35. È inutile?
In settembre esce Non è colpa dello specchio se le facce sono storteche comprende il testo dello spettacolo teatrale La libertà. Primo episodio, da cui viene il pezzo che metto qua sotto.
Dopo, nel gennaio del 2009, compiva gli anni mio fratello Emilio, mi sono trovato a Parma a cena con i miei due fratelli e mia mamma. Era il periodo della crisi dell’Alitalia, e la prima mezz’ora che siam stati a tavola mio fratello Giulio, mio fratello Emilio e mia mamma hanno parlato solo di trasporti aerei, e ne han parlato come se fossero degli esperti. Io a un certo punto ho guardato mia mamma le ho detto Mamma, tu non hai mai volato in vita tua, cos’è successo, hai fatto un corso? C’è un saggio bellissimo di uno studioso russo che si chiama Bachtin, il saggio si intitola La parola nel romanzo e lì Bachtin dice che noi, le cose che diciamo, il 50 per cento non sono cose che diciamo, sono cose che ripetiamo. Quel saggio è degli anni 30, e adesso, secondo me, 90 anni dopo, per me, perlomeno, quella percentuale lì è salita al 98 per cento, e i giorni che mi viene un pensiero mio che l’ho pensato io sono giorni da segnare sul calendario noi siamo veramente, mi sembra, tutti impastati di sonno, non sappiamo neanche distinguere dentro la testa quel che abbiam pensato noi e quello che abbiamo sentito dire dagli altri e io non lo so, quanto si può andare avanti, così, forse all’infinito, ma forse anche no.

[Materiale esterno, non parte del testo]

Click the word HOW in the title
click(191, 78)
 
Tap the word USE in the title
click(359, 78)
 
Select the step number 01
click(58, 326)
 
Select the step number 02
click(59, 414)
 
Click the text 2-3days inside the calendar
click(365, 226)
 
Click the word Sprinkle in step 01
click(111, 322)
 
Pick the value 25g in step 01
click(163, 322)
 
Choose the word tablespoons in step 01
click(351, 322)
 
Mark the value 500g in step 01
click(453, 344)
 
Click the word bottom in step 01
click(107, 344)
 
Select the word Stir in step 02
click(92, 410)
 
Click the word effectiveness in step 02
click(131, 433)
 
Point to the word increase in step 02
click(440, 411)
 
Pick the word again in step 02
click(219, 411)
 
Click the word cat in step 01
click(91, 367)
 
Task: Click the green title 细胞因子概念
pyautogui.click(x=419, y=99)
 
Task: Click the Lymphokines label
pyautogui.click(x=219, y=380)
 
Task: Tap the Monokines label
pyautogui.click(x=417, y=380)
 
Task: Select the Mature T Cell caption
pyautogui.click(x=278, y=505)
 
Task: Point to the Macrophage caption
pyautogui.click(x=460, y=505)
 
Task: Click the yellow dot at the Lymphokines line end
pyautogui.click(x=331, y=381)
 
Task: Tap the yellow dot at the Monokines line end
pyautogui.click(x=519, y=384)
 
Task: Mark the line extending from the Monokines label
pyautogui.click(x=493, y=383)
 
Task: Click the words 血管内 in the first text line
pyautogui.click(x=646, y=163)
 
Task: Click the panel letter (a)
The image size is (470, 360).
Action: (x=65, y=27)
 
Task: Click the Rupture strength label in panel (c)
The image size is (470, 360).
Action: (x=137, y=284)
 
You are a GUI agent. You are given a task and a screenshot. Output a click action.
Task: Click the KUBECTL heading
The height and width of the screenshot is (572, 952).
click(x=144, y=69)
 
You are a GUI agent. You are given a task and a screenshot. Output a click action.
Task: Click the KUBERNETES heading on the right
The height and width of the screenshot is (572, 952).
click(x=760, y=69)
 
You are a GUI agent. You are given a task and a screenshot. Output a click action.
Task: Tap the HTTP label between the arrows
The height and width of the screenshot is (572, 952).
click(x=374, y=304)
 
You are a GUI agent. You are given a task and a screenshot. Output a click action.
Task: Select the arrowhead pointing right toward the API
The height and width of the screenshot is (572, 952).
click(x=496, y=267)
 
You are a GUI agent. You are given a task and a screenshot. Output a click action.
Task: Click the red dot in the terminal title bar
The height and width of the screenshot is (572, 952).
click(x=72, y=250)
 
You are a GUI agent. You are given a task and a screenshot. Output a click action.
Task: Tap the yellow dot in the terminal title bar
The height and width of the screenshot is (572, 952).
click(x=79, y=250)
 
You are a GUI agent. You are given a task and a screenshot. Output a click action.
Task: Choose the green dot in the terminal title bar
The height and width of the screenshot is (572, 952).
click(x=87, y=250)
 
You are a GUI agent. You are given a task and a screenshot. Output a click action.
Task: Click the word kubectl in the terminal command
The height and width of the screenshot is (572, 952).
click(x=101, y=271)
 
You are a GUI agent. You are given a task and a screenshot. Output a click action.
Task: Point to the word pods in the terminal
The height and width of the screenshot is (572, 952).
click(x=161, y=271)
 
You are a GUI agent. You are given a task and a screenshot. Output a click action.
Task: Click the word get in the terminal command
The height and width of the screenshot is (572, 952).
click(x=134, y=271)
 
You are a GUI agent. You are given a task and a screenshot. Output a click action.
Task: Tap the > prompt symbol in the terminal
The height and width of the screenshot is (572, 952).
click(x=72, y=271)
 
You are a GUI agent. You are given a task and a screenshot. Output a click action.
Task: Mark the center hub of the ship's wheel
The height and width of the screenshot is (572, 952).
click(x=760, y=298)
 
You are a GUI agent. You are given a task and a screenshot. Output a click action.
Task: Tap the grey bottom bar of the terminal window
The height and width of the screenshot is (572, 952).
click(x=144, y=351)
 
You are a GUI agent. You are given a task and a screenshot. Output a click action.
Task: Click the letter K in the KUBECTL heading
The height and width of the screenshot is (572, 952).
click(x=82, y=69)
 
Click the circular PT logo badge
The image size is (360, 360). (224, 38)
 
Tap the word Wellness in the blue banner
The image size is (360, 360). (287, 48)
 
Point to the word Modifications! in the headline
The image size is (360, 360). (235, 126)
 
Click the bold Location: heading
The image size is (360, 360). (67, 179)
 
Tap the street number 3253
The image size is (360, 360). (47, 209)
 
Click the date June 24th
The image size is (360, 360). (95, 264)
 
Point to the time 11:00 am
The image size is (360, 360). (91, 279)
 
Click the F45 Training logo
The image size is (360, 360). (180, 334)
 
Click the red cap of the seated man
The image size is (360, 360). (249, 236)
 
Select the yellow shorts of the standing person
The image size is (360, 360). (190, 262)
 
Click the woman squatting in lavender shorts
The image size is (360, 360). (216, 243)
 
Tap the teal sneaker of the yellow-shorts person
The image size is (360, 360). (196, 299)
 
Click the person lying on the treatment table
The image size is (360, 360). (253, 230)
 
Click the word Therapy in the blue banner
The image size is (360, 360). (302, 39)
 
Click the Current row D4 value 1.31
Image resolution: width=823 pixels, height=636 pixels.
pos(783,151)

Viene in mente il discorso che il poeta Aleksandr Blok aveva fatto in occasione di non so più che anniversario della morte di Puškin, causata dal duello di Puškin con D’Anthès, quando Blok aveva detto che Puškin non era morto per il proiettile di D’Anthès, era morto per mancanza d’aria.

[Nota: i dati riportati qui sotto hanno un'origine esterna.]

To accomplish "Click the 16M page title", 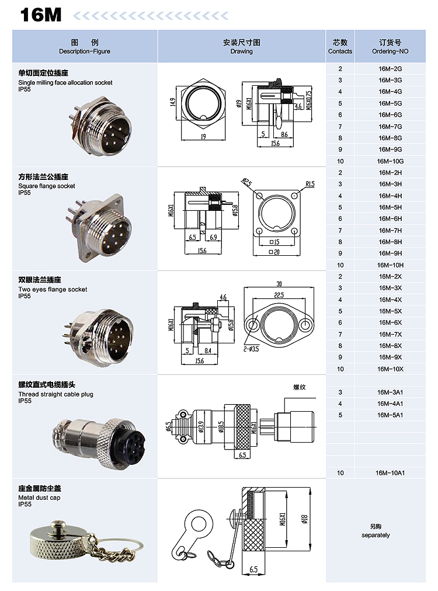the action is pos(41,15).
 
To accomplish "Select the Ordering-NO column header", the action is pos(390,51).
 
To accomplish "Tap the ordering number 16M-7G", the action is pos(390,127).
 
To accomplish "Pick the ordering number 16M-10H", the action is pos(390,265).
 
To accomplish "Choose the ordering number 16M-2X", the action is pos(390,277).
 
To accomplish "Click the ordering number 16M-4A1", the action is pos(390,404).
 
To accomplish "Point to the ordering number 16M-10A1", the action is pos(390,472).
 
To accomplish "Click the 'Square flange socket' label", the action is pos(47,186).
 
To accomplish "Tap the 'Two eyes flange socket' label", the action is pos(53,290).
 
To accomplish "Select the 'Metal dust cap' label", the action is pos(39,498).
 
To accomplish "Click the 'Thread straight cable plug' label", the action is pos(56,394).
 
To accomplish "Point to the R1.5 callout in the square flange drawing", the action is pos(310,184).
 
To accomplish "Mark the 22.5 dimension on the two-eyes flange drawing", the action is pos(279,295).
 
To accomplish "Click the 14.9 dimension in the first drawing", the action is pos(173,102).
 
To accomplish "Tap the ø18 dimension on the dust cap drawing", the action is pos(305,519).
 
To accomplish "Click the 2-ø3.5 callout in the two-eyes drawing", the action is pos(251,349).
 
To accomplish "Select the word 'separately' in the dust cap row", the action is pos(376,535).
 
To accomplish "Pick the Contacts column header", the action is pos(340,51).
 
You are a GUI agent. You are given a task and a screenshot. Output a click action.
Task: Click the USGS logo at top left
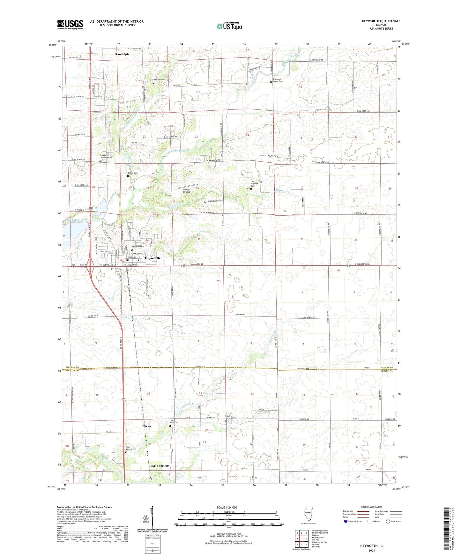[x=70, y=25]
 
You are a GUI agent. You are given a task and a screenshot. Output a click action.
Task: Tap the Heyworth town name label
[x=152, y=258]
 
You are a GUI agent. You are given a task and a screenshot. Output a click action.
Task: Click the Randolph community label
[x=122, y=54]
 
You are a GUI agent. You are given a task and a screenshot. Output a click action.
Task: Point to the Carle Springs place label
[x=160, y=466]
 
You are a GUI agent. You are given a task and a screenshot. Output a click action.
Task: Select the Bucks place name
[x=146, y=426]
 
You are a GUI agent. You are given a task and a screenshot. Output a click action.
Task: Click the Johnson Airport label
[x=186, y=191]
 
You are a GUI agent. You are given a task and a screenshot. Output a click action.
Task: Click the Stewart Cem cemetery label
[x=159, y=79]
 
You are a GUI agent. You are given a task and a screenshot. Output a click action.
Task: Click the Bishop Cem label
[x=133, y=173]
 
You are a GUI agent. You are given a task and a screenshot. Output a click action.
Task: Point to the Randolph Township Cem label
[x=106, y=156]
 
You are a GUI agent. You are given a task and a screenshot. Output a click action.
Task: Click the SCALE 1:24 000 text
[x=227, y=508]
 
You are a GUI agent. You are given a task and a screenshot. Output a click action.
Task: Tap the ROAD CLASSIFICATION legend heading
[x=372, y=507]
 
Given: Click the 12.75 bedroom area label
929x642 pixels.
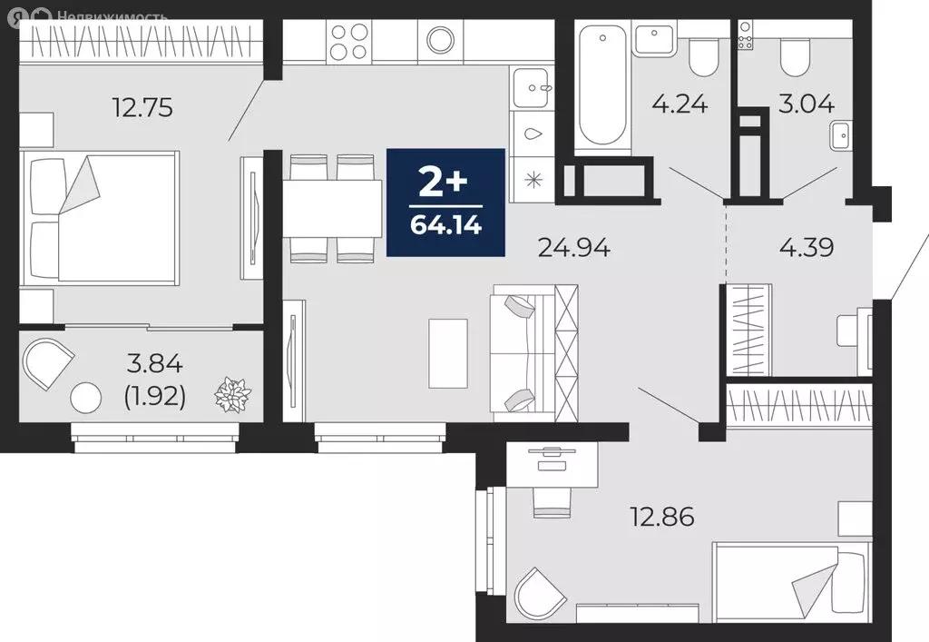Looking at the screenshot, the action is click(142, 108).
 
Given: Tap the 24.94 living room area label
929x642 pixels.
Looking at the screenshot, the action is click(573, 247).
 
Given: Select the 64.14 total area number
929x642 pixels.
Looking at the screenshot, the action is click(445, 225).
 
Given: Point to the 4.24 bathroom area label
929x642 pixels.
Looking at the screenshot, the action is click(680, 104).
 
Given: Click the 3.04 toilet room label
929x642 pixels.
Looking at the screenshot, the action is click(807, 104).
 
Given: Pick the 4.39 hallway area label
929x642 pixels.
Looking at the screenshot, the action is click(807, 247).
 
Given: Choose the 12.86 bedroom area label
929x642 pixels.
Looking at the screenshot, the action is click(661, 517).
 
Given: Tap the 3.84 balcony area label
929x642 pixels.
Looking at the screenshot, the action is click(154, 363).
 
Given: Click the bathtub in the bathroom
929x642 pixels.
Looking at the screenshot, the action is click(602, 84).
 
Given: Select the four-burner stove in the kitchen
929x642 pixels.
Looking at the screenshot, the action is click(349, 42).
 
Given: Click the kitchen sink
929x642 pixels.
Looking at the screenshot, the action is click(532, 88).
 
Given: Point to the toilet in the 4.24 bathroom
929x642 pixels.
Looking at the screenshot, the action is click(703, 57).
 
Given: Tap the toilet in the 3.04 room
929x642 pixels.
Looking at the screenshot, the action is click(795, 57).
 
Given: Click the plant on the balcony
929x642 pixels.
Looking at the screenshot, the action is click(233, 394).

Ecco, io ho l’impressione che noi c’è il rischio che finiamo così, che moriam soffocati, noi siamo tutti impastati di sonno e non siam più capaci di fare niente, neanche di aver dei pensieri nostri, o di distinguere i nostri dagli altri, e anche se ci riuscissimo, con un gran sforzo, per un attimo, sarebbe probabilmente inutile.

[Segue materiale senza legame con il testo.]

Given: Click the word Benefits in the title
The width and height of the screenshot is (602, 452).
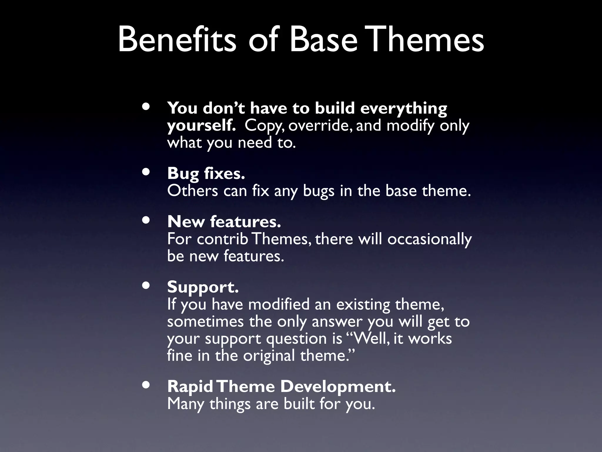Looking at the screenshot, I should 177,40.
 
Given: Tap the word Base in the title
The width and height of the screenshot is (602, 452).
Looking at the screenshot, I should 323,40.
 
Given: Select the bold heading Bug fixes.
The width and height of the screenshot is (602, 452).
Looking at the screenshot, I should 206,174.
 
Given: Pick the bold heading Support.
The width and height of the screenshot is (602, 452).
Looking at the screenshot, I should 203,287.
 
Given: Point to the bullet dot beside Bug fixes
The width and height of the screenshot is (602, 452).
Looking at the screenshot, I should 146,172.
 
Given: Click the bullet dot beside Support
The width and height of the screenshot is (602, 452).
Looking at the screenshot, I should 146,285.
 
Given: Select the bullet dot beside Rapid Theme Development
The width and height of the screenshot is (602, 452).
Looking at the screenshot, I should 146,385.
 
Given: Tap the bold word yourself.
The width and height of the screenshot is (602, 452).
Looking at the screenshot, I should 201,126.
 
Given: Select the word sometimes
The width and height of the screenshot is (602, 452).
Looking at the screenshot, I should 205,321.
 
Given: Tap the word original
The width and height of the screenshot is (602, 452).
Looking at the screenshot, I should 269,356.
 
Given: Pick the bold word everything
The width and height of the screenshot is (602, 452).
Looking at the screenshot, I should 403,109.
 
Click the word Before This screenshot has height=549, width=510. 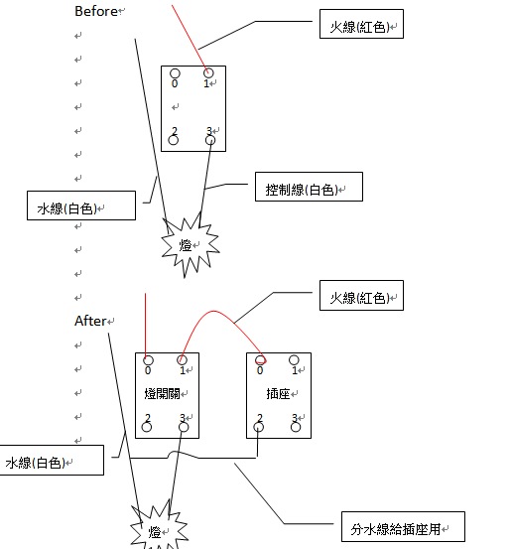click(x=96, y=11)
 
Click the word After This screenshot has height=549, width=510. click(x=90, y=321)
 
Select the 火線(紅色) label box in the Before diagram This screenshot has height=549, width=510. click(x=361, y=24)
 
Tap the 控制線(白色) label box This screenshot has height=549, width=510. click(x=309, y=187)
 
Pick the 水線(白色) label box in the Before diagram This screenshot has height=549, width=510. click(x=81, y=206)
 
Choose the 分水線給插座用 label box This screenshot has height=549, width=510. click(x=403, y=526)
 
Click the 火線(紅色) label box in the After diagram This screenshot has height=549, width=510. click(x=361, y=295)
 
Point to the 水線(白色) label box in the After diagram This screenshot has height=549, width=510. click(x=52, y=460)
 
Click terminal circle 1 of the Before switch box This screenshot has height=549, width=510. click(x=208, y=72)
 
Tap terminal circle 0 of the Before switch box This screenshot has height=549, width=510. click(x=175, y=73)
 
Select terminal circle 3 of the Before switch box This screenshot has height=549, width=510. click(x=210, y=140)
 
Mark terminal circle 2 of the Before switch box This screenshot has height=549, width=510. click(x=174, y=140)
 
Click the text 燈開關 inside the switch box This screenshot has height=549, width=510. click(x=162, y=394)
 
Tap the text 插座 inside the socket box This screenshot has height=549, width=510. click(x=278, y=394)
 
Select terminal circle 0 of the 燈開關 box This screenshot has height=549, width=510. click(x=148, y=360)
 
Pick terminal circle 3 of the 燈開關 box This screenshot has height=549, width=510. click(x=184, y=427)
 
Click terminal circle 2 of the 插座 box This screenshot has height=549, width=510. click(x=259, y=427)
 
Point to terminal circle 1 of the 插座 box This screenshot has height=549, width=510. click(x=294, y=360)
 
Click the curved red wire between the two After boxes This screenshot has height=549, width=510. click(x=214, y=311)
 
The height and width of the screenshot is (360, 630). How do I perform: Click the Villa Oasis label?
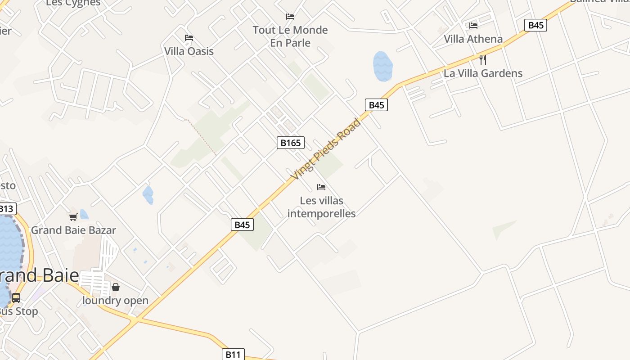[189, 51]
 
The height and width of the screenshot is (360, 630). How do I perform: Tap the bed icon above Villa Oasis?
[189, 37]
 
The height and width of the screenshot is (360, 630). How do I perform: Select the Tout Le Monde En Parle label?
[290, 36]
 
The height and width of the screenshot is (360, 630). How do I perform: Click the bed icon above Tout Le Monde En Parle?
[290, 17]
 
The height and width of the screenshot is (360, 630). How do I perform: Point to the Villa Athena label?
[473, 39]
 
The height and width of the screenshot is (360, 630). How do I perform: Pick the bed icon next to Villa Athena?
[473, 26]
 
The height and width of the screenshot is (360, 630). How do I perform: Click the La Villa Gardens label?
[483, 73]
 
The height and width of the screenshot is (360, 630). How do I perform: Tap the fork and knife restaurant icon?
[483, 59]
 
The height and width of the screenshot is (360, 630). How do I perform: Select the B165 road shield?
[290, 143]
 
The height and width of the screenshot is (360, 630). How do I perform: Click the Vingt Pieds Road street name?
[326, 149]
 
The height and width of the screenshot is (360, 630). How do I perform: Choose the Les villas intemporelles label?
[321, 207]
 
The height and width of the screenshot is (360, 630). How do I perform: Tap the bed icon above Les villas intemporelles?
[321, 187]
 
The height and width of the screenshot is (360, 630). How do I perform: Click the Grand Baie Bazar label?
[73, 230]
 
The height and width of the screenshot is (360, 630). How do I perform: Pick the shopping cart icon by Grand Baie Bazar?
[73, 217]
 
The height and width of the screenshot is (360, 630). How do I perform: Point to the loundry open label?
[115, 301]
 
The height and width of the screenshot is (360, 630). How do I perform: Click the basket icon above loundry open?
[116, 287]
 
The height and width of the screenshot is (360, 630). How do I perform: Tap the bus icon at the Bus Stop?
[16, 298]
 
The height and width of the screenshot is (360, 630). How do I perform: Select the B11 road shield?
[233, 355]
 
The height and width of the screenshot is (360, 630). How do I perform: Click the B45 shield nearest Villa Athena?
[536, 25]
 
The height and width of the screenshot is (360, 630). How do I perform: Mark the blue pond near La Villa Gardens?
[382, 66]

Cioè il mondo comunque andrebbe per conto suo e noi non avremmo nessuna possibilità non solo di mettere in discussione l’andiamo del mondo, neanche di dare il minimo fastidio. Ecco.
E allora uno potrebbe pensare, Allora non bisogna far niente? No. A me, in questi casi, di solito, quando penso queste cose, mi torna in mente un passo del Cyrano di Bergerac, di Rostand.
Cosa dite? È inutile? Lo so. Ma non ci batte nella speranza del successo. So bene che alla fine io sarò sconfitto; non importa. Io mi batto, io mi batto, io mi batto.
E se dobbiamo poi essere sconfitti, come sarà, probabilmente, mi sembra sensato quel che dice Iosif Brodskij quando dice, nel 1987, in un discorso tenuto a Vienna che si intitola La condizione che noi chiamiamo Esilio: «Comunque, se vogliamo avere una parte più importante, la parte dell’uomo libero, allora dobbiamo essere capaci di accettare, o almeno di imitare, il modo in cui un uomo libero è sconfitto. Un uomo libero, scrive Brodskij, quando è sconfitto, non dà la colpa a nessuno».
State bene.
Ciao Paolo, sono venuta per conoscerti l'altro ieri a Genova alla presentazione dei finalisti dello Strega. Ho rimediato anche un buon posto, barando, tra quelli riservati. Ero lì che non vedevo l'ora di poterti ringraziare per quelle ubriacature di pensiero, per tutti quei minestroni di allegria e malinconia che mi propini, dove la malinconia e l'allegria sono inestricabili come il bianco con il rosso delle uova strapazzate, e come si fa a capire dove finisce l'una e comincia l'altra, e si rimane straniti, ma è una goduria. Sono venuta lì, con il mio libro nuovo di pacca appena comprato per l'occasione, da farti firmare. Con i miei occhioni iniettati di gioia. E niente, non c'eri!! Possiamo fare come se ci fossimo conosciuti?
Tutto è già stato detto. Siamo l'uno sulle spalle dell'altro. Grazie per la tua ispirazione.